Now that we have fitted the model we can extract the regression weights (coefficients) as follows:


In [24]:
betterModel_intercept = better_model.intercept_
print (betterModel_intercept)


74847.1408013

In [25]:
betterModel_weights = better_model.coef_
print (betterModel_weights)


[   309.39239013 -57860.8943206    7932.71222266]

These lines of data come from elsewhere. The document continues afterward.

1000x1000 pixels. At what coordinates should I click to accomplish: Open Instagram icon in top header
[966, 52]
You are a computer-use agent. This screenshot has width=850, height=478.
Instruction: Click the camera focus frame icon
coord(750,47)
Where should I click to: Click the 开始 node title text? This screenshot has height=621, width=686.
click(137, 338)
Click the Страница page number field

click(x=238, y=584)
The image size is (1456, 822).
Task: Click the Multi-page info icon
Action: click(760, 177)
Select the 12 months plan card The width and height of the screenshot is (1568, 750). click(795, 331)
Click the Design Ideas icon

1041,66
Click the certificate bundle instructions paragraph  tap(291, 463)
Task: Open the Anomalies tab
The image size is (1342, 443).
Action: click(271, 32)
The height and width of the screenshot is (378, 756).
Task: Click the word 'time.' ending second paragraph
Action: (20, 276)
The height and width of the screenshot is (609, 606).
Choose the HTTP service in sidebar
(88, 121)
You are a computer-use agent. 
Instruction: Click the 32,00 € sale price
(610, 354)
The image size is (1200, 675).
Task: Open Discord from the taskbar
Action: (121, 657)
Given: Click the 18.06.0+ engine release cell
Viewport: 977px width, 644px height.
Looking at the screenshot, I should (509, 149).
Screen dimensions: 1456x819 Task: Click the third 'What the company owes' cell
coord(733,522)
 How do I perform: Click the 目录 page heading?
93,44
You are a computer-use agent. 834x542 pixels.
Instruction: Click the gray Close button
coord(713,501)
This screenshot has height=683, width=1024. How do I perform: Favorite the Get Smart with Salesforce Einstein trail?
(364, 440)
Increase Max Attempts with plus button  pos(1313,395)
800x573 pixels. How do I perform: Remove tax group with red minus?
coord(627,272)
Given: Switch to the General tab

The better model is therefore:
$y = 74847 + 309x1 - 57861x2 + 7933x3$
Note that the equation has now three variables: the size, the bedrooms and the bathrooms.

Making Predictions

Again we can use the .predict() function to find the predicted values for data we pass. For the model above:


In [26]:
better_predictions = better_model.predict(more_features)
print (better_predictions[0])


274280.190415

Again, a little bit closer to the real value (222K)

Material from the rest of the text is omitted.